Fu umile nell’assumere la nostra natura, quando “guardò all’umiltà della sua ancella” (Lc 1,48). 
Fu povero nella sua natività, nella quale la Vergine poverel­la, dando alla luce lo stesso Figlio di Dio, non ebbe dove adagiarlo, avvolto in fasce, se non una mangiatoia di pecore (cf. Lc 2,7). 
Fu sapiente nella sua predicazione, perché “incominciò a fare e ad insegnare” (At 1,1). 
Fu misericordioso nell’acco­gliere benignamente i peccatori: “Non sono venuto a chiamare i giusti, ma i peccatori” (Mt 9,13) alla penitenza. 
Fu paziente sotto i flagelli, gli schiaffi, gli sputi; disse infatti per bocca di Isaia: “Ho reso la mia faccia come pietra durissima” (Is 50,7). La pietra, se viene percossa, non reagisce né si lamenta contro chi la percuote. Così Cristo: “Oltraggiato, non rispondeva con oltraggi, e soffrendo non minacciava vendetta (1Pt 2,23). 

Fu poi “obbediente fino alla morte, e alla morte di croce” (Fil 2,8). 

Questa scala era appoggiata alla terra quando Cristo era dedito alla predicazione e operava miracoli; toccava il cielo quando, come ci dice Luca, passava le notti in preghiera (cf. Lc 6,12), in colloquio col Padre.

Ecco, la scala è drizzata. 
Perché dunque non salite? 
Perché continuate a strisciare per terra con le mani e con i piedi? Salite, perché Giacobbe vide gli angeli che salivano e scendevano per la scala. 
Salite dunque, o angeli, o prelati della chiesa, o fedeli di Gesù Cristo! 
Salite, vi dico, a contemplare quanto è soave il Signore (cf.
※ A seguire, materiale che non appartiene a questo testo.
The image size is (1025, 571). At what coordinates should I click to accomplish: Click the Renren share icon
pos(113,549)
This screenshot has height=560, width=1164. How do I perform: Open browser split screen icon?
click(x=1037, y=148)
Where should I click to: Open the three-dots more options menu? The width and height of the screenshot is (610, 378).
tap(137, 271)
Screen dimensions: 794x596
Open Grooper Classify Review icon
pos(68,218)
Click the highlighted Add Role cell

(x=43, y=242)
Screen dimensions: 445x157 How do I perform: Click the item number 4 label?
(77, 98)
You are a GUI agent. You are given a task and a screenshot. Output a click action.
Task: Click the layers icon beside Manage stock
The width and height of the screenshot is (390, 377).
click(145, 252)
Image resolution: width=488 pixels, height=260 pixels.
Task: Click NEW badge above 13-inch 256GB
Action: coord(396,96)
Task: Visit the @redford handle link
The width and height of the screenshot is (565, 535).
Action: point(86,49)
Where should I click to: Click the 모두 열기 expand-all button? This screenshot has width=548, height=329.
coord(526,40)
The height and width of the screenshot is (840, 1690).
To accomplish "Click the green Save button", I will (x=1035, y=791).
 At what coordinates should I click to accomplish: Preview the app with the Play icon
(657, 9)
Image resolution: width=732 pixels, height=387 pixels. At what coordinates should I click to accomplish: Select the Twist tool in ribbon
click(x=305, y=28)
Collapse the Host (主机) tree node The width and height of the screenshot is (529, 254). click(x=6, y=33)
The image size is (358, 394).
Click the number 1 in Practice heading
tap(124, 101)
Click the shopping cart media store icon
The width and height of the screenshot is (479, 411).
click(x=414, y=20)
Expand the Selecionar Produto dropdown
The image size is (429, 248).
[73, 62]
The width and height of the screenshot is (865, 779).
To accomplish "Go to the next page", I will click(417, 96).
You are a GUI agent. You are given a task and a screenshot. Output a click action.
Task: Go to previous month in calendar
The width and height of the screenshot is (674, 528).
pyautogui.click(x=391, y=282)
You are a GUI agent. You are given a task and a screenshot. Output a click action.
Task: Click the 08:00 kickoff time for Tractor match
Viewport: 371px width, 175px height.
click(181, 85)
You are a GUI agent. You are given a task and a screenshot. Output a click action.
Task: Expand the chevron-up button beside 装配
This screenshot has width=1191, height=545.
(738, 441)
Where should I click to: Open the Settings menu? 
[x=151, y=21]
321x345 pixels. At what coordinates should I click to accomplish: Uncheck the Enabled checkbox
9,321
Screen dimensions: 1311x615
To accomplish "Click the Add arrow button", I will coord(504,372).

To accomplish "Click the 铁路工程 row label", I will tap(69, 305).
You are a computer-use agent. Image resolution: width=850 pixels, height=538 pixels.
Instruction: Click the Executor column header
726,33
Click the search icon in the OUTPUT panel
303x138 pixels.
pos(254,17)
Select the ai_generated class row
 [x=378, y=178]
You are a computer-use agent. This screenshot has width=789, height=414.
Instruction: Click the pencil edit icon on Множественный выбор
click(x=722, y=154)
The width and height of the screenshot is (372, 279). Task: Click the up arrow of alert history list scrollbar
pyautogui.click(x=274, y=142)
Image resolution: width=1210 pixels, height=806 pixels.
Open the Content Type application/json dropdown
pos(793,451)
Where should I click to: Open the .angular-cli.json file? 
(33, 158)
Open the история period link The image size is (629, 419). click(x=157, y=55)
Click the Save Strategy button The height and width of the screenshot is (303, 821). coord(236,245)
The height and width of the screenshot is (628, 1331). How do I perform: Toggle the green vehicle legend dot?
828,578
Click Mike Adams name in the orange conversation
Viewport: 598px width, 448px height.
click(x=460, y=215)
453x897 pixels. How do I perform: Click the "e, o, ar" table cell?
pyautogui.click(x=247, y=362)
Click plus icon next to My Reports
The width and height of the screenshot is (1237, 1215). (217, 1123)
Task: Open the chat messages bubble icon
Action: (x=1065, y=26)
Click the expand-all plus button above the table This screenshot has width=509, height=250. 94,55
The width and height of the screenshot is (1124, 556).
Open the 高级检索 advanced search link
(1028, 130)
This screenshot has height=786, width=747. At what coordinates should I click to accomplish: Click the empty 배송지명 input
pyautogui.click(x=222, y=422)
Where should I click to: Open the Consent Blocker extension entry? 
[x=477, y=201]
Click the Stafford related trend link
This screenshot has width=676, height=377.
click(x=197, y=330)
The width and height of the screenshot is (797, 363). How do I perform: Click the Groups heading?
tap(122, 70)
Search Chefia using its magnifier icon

Sal 33,9);  - scendete ad aiutare e a consigliare il prossimo, perché di questo il prossimo ha bisogno. 

Perché tentate di salire per un’altra via, invece che per la scala? Da qualunque altra parte voi vogliate salire, incombe su di voi un precipizio. “O stolti e tardi di cuore”, non dico “nel credere” (Lc 24,25), perché voi credete, e anche i demoni credono (cf. Gc 2,19); ma siete duri e di sasso nell’operare. 

Presumete di poter salire per altra via al monte Tabor, al riposo della luce, alla gloria della beatitudine celeste, invece che per la scala dell’umiltà, della povertà e della passione del Signore? 

Convincetevi che non è possibile! Ecco la parola del Signore: “Chi vuole venire dietro a me, rinneghi se stesso, prenda la sua croce e mi segua” (Mt 16,24). E in Geremia leggiamo: “Tu mi chiamerai Padre, e non tralascerai di camminare dietro a me” (Ger 3,19).

Dice Agostino: “Il medico beve per primo la medicina amara, affinché non si rifiuti di berla l’ammala­to”. E Gregorio: “Bevendo il calice amaro si giunge alla gioia della guarigione”. “Per salvare la vita, devi affrontare il ferro e il fuoco” (Ovidio).
Salite dunque, non temete, perché c’è il Signore alla sommità alla scala, pronto ad accogliere quelli che salgono. “Gesù, infatti, prese con sé Pietro, Giacomo e Giovanni e salì su di un monte altissimo”.